Jason Nemer versuchte um 2006, „AcroYoga“ als Marke zu schützen. Er scheiterte damit in einem Rechtsstreit, doch es ist letztlich seinem starken Wunsch, sein AcroYoga in die Welt zu bringen, dem sich daran anschließenden intensiven Marketing und dem unermüdlichen Einsatz von Jason, Lehrer:innen auszubilden, zu verdanken, dass du heute Kurse und Communities auf der ganzen Welt findest.
Die erste Form, AcroYoga Montreal, existiert glücklicherweise immer noch – und hoffentlich bleibt das auch noch lange so. Diese Montreal-Community ist besonders herzlich und stellt Werte in den Vordergrund, die ich voll und ganz unterstütze. Dort steht der Mensch und sein Umfeld im Vordergrund, das Mandat beinhaltet soziale Gerechtigkeit, und die Mission betont, dass sich die Praxis dem Körper anpasst, und nicht umgekehrt. Diese Dinge stehen nicht nur als Einleitung an erster Stelle auf der Homepage, sondern sind nach meiner Erfahrung auch tatsächlich die aufrichtig gelebten Standards und Richtlinien der Gemeinschaft AcroYoga Montreal.
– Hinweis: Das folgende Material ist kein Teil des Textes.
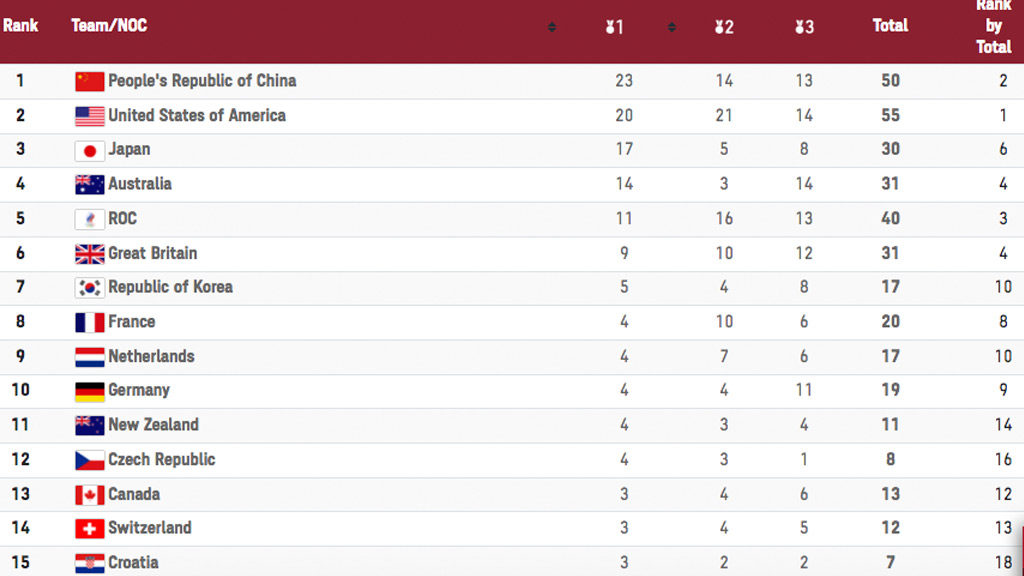Screen dimensions: 1024x576
Task: Open the Netherlands team link
Action: coord(152,357)
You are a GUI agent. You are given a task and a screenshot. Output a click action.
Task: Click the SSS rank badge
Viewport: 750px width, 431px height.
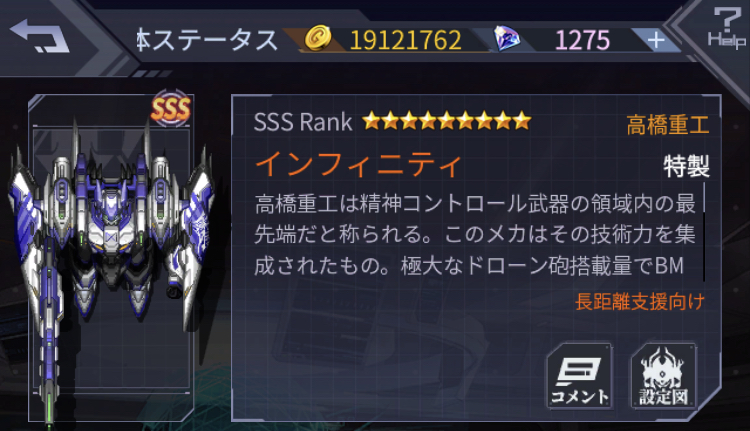click(x=171, y=109)
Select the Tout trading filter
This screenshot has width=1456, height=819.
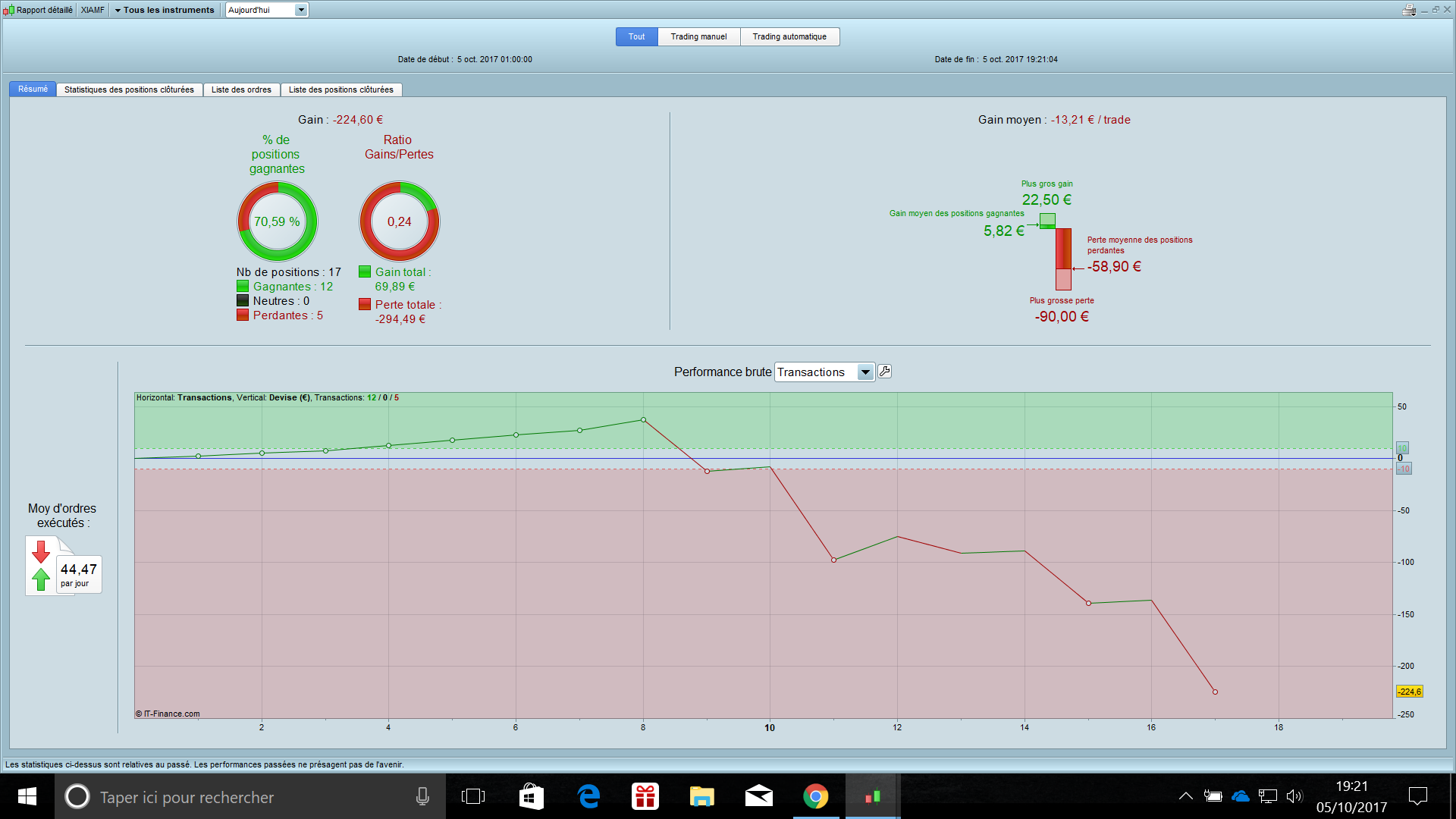click(636, 36)
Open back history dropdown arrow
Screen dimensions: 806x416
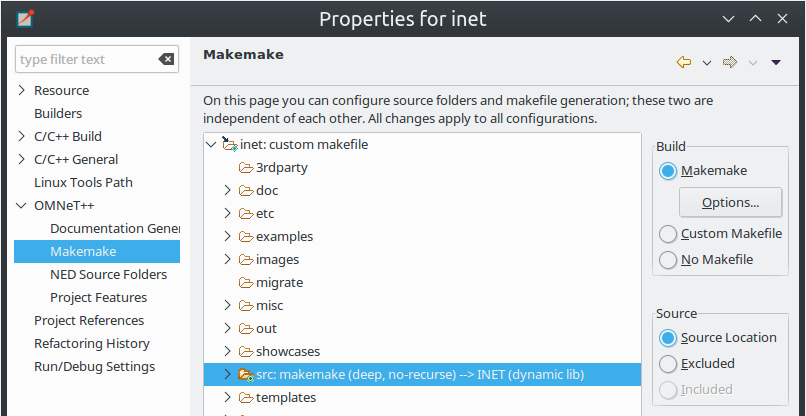[707, 63]
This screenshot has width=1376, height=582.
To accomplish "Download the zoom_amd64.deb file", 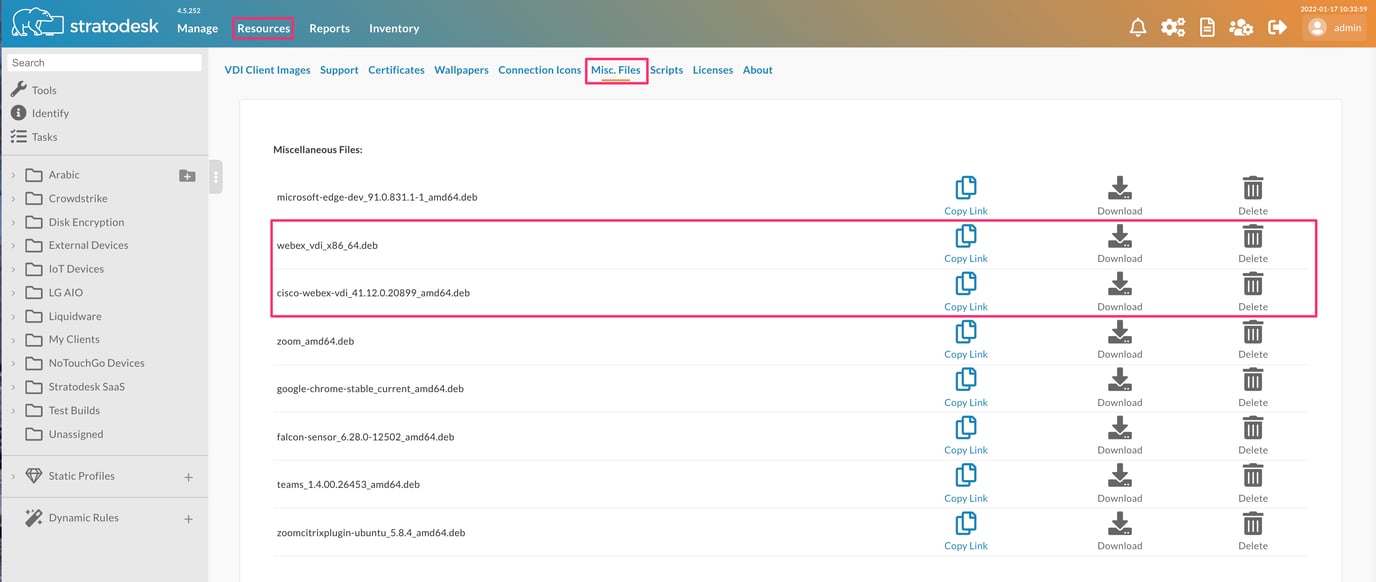I will point(1119,333).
Im Folgenden konzentriere ich mich jedoch auf die Variante von Jason Nemer, sowie auf die vielen Richtungen, die sich aufgrund des massiven Einflusses von Jason auf die Verbreitung und Popularisierung von AcroYoga durch Ausbildung, Festivals und Social Media in den letzten zwei Jahrzehnten größtenteils aus dieser Form entwickelt haben.
Heute schreiben sich verschiedene Stilrichtungen diesen Namen mal „Acro Yoga“, mal „AcroYoga“. Ich verwende den Begriff „Acro Yoga“ (mit Leerzeichen), um der Vielfalt der heutigen Praktiken Rechnung zu tragen. „Acro Yoga“ erscheint mir dabei als die offenere Bezeichnung.
Acro Yoga heute
Acro Yoga ist heute ein wundervoller Sport, um sich in Gemeinschaft auszupowern. Es dreht sich alles um die drei Rollen: Base (der Mensch, der den Flyer trägt), Flyer (der Mensch in der Luft, getragen von der Base) und Spotter (der Mensch oder die Menschen, die für Sicherheit sorgen). Heben und gehoben werden – überkopf, auf der Seite, auf dem Rücken, hoch in der Luft, näher am Boden schwebend … Ohne die Gefahr, sich etwas zu tun, weil du dich auf den Spotter verlassen kannst. Einander vertrauend. Das ist Acro Yoga. Für viele: krass, sag ich mal. Die meisten haben „so etwas“ in ihrem Leben entweder als unmöglich oder als „ja, damals vielleicht, als ich noch jung war“ abgeschrieben. Und so ist es eben nicht. Und es hat Kraft, das an sich zu erleben – ungläubig und erstaunt.
Das Besondere daran ist, dass hier keine Konkurrenz herrscht, sondern die Grundidee von gegenseitiger Unterstützung im Vordergrund steht. Es ist sehr nah an Akrobatik und vor allem Partnerakrobatik herangerückt – heute eine Liebe, die nicht als solche anfing und mehr als nur Anlaufschwierigkeiten hatte (eine Geschichte für ein andermal). Zwischen diesen Disziplinen herrscht mittlerweile ein reger Austausch. Die sanften und leisen „Lunar“-Elemente sind faktisch aus der Praxis verschwunden, auch wenn sie auf dem einen oder anderen Festival und in traditionsbewussten Ausbildungen noch wachgehalten werden.
Wenn du einen guten Unterricht findest, sollte bei allem Anspruch und dem Respekt, den man den Übungen entgegenbringen sollte, gelten, dass du auch als Anfänger:in so abgeholt wirst, dass du dich sicher fühlst und im besten Sinne „empowered“. Die Bemerkung einer Teilnehmerin von vor etwa 10 Jahren ist kein Einzelfall – sie wurde immer wieder so oder ähnlich geäußert, von ihr aber besonders schön formuliert: „Ich hätte danach kein Auto gebraucht, um nach Hause zu kommen. Ich bin immer noch geflogen.“ Mut, Vertrauen und Selbstvertrauen helfen und werden – wenn sie schon da sind – in dir wachgerufen und ausgebaut. Es ist einfach eine großartige Praxis.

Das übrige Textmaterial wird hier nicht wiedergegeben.